--- WORK TO DO ---
Copy the records below word for word, from the line containing "1200x600 pixels." through the end of the records, with both ends included.

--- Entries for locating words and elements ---
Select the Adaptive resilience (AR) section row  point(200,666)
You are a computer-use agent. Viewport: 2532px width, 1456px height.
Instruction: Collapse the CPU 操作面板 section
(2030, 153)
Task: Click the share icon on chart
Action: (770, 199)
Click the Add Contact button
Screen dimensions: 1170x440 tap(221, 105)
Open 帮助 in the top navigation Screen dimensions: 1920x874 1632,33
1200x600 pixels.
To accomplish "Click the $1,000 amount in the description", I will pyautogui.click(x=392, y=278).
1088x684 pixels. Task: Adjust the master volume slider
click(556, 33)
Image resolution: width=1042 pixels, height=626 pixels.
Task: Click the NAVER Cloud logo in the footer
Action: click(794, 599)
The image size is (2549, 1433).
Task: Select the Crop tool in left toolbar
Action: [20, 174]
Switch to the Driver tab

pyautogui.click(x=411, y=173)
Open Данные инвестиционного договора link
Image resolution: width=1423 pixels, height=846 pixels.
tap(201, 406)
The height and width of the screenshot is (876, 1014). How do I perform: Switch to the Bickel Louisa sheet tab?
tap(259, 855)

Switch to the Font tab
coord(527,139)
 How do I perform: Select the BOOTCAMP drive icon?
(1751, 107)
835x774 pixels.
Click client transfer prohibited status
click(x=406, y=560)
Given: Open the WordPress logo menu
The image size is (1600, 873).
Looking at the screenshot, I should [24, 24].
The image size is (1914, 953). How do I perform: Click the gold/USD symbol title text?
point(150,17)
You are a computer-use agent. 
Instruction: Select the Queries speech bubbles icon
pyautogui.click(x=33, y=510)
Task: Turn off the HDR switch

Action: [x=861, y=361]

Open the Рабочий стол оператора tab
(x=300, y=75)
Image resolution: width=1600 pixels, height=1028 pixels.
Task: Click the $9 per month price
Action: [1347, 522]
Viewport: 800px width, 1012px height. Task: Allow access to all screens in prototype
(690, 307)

--- EXERCISE RESPONSE ---
1200x600 pixels.
To accomplish "Click the $1,000 amount in the description", I will pyautogui.click(x=392, y=278).
1088x684 pixels. Task: Adjust the master volume slider
click(556, 33)
Image resolution: width=1042 pixels, height=626 pixels.
Task: Click the NAVER Cloud logo in the footer
Action: click(794, 599)
The image size is (2549, 1433).
Task: Select the Crop tool in left toolbar
Action: [20, 174]
Switch to the Driver tab

pyautogui.click(x=411, y=173)
Open Данные инвестиционного договора link
Image resolution: width=1423 pixels, height=846 pixels.
tap(201, 406)
The height and width of the screenshot is (876, 1014). How do I perform: Switch to the Bickel Louisa sheet tab?
tap(259, 855)

Switch to the Font tab
coord(527,139)
 How do I perform: Select the BOOTCAMP drive icon?
(1751, 107)
835x774 pixels.
Click client transfer prohibited status
click(x=406, y=560)
Given: Open the WordPress logo menu
The image size is (1600, 873).
Looking at the screenshot, I should [24, 24].
The image size is (1914, 953). How do I perform: Click the gold/USD symbol title text?
point(150,17)
You are a computer-use agent. 
Instruction: Select the Queries speech bubbles icon
pyautogui.click(x=33, y=510)
Task: Turn off the HDR switch

Action: [x=861, y=361]

Open the Рабочий стол оператора tab
(x=300, y=75)
Image resolution: width=1600 pixels, height=1028 pixels.
Task: Click the $9 per month price
Action: [1347, 522]
Viewport: 800px width, 1012px height. Task: Allow access to all screens in prototype
(690, 307)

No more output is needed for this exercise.